**Work task**. The required output is the lines of the listing from the beginning through the line containing "Task: Select the 神预言 tag chip", each copied exactly, without any pictures.
Study material: Begin
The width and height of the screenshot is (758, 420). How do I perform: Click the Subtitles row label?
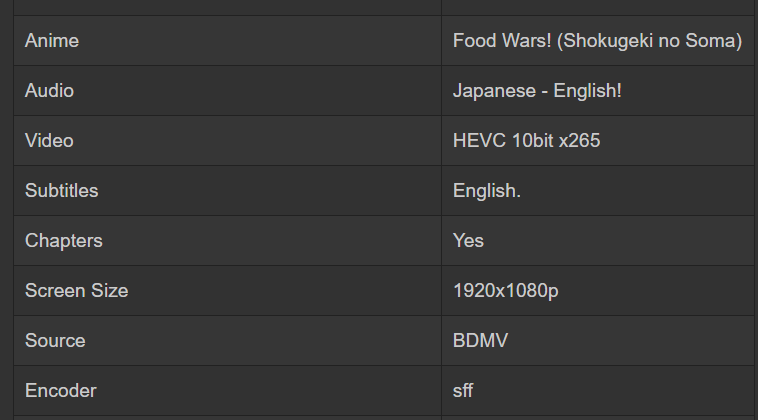tap(61, 191)
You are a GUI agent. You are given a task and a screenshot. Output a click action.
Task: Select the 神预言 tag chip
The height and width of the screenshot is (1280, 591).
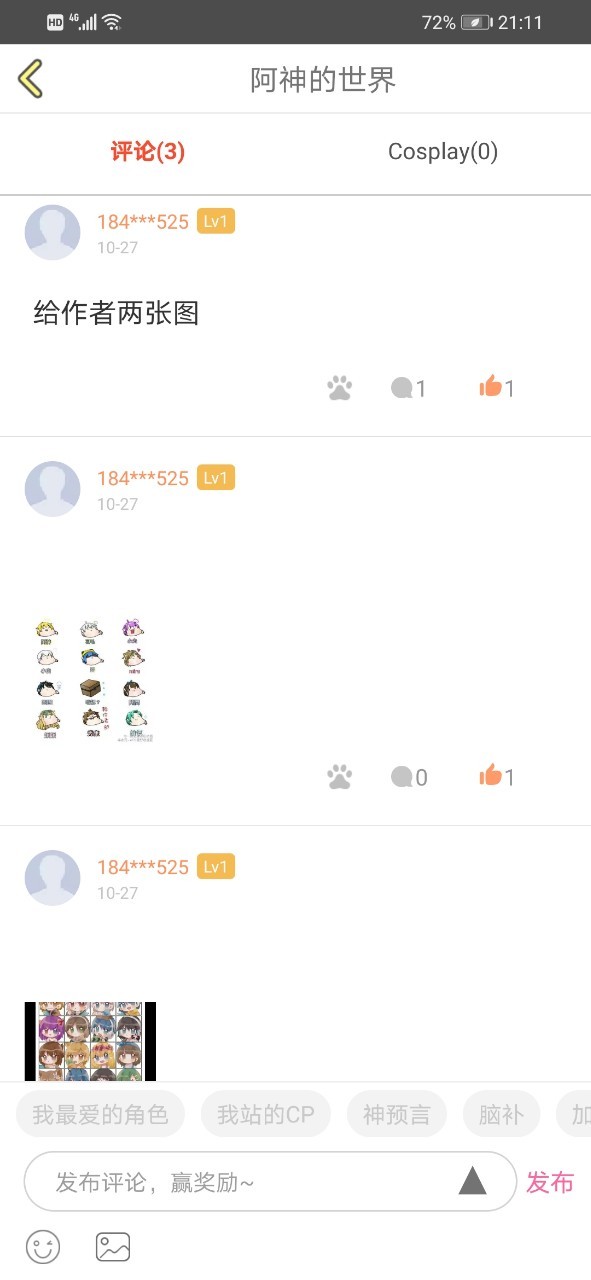click(x=397, y=1114)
Study material: End
**Task result**.
The width and height of the screenshot is (758, 420). How do I perform: Click the Subtitles row label?
tap(61, 191)
You are a GUI agent. You are given a task and a screenshot. Output a click action.
Task: Select the 神预言 tag chip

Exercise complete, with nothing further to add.